Vivre seul(e) avec ses enfants:

financièrement difficile

En Belgique, les familles monoparentales constituent 20% des ménages avec enfant(s), et la toute grande majorité des parents vivant en solo sont des femmes. Annaïg Tounquet, directrice du service politique de la Ligue des Familles et Joëlle Lacroix, conseillère, analysent la situation sociale des familles monoparentales et les mesures à promouvoir pour lutter contre le risque plus élevé de précarité qu’elles encourent.

 

En Marche: Une récente étude de l’ONAFTS (1) dresse un portrait très détaillé sur la situation sociale et professionnelle des familles monoparentales (2). Elle montre tout d’abord que leur nombre est en augmentation constante et que 86% des parents vivant en solo sont des femmes. Le principe de la garde alternée des enfants n’entrainera-t-il pas une augmentation du nombre de pères à la tête d’une famille monoparentale?

Annaïg Tounquet: Certainement. La garde alternée devient une réalité plus régulière qu’avant et l’on constate déjà une évolution dans le sens que vous décrivez. Cependant, il reste difficile de cerner le phénomène de la monoparentalité car ce terme recouvre diverses situations concrètes qu’on ne peut traiter de manière identique. Des parents divorcés qui partagent égalitairement la garde de leurs enfants ne vivent pas la même situation qu’une veuve bénéficiant d’une pension de survie ou qu’une maman au chômage qui élève seule ses enfants sans pension alimentaire du père.

Joëlle Lacroix: La famille n’est pas non plus un concept figé. Les trajectoires familiales évoluent au cours de la vie, ce qui nous oblige à réfléchir autrement que par le prisme familles traditionnelles/familles monoparentales.

AT: La monoparentalité n’est pas non plus nécessairement synonyme de précarité. Des différences socioéconomiques sensibles s’observent entre les “hommes monoparentaux” et les “femmes monoparentales”. Les premiers n’ont, en général, pas interrompu ou diminué leur activité professionnelle durant la vie commune et disposent de rémunérations plus élevées que les femmes. Il est clair que la précarité est davantage liée au genre (masculin/féminin) qu’au caractère monoparental de la famille. Cela signifie que les mesures à prendre ne doivent pas cibler les familles monoparentales, comme s’il s’agissait d’un groupe homogène, mais s’attaquer aux causes de la précarité, et de celle des femmes en particulier.

 

EM: Accorder un supplément d’allocations familiales aux familles monoparentales qui bénéficient de faibles revenus, comme cela a été décidé l’année passée par le gouvernement fédéral, n’est donc pas une bonne mesure ?

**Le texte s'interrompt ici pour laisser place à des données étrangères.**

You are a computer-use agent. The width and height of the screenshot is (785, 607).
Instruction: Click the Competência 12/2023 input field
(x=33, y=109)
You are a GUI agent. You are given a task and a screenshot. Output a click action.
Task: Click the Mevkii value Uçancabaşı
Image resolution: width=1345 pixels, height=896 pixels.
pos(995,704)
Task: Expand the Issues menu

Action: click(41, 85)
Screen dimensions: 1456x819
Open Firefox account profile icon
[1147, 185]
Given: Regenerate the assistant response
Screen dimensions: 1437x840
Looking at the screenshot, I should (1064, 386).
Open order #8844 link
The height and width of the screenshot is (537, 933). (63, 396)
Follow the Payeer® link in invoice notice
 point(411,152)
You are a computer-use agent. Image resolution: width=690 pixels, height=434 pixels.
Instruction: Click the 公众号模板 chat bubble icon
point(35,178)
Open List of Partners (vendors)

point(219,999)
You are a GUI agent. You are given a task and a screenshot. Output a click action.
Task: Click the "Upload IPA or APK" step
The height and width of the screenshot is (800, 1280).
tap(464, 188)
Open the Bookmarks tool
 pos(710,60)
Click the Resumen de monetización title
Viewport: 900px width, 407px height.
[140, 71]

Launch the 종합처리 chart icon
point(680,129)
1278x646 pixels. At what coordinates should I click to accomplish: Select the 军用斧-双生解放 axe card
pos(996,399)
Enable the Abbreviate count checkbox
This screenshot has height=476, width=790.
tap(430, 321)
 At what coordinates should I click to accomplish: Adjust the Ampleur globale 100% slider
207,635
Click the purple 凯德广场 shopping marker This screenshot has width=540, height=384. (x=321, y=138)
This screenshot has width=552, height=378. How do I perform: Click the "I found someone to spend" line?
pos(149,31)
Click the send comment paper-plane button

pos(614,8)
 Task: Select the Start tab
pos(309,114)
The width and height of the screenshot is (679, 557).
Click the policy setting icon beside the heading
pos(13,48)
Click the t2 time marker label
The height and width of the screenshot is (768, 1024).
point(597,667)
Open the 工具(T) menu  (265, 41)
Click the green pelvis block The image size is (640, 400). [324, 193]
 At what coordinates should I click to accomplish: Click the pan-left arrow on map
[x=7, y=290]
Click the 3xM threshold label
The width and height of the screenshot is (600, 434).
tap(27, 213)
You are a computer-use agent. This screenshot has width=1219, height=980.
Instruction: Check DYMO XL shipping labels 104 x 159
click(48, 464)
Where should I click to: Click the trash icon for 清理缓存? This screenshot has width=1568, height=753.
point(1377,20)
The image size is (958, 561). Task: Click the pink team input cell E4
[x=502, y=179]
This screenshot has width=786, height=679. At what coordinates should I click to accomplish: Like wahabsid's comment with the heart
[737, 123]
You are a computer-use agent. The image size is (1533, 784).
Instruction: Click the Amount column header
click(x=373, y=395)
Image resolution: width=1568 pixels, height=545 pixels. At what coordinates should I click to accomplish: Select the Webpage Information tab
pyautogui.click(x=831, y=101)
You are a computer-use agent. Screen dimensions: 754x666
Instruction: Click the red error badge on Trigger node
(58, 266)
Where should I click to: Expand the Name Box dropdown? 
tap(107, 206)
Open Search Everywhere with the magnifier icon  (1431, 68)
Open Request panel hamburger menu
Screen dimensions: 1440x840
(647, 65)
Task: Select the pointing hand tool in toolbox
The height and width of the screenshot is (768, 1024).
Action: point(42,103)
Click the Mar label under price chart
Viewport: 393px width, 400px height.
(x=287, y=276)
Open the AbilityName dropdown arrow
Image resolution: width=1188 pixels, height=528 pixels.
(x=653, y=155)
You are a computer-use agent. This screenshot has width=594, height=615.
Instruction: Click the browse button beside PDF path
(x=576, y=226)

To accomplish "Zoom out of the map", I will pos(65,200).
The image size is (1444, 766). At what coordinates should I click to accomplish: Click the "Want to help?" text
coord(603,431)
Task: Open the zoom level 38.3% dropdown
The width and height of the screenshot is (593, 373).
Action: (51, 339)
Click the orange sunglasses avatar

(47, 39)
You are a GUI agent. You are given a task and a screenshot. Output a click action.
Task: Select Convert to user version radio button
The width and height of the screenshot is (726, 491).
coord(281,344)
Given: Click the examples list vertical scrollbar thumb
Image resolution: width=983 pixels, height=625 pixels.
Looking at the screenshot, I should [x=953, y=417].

AT: C’est clair que pour les parents concernés, ce petit supplément est certainement le bienvenu (voir ci-contre: un supplément d’allocations familiales –ndlr). Mais cette mesure de type “discrimination positive” a des effets pervers: tout d’abord elle stigmatise une catégorie de personnes. Ensuite, cette sélectivité entraîne des contrôles et provoque une intrusion dans la vie privée ainsi qu’une lourdeur administrative supplémentaire. Enfin, elle encourage les bénéficiaires à rester dans la situation de monoparentalité et agit comme un nouveau piège à l’emploi.

Nous suggérons plutôt de faire davantage correspondre les allocations familiales au coût de l’enfant. Dans ce sens, et pour coller au plus près de la réalité des familles, il faudrait porter l’allocation des 1er et 2ème enfants à celle, plus élevée, du 3ème enfant.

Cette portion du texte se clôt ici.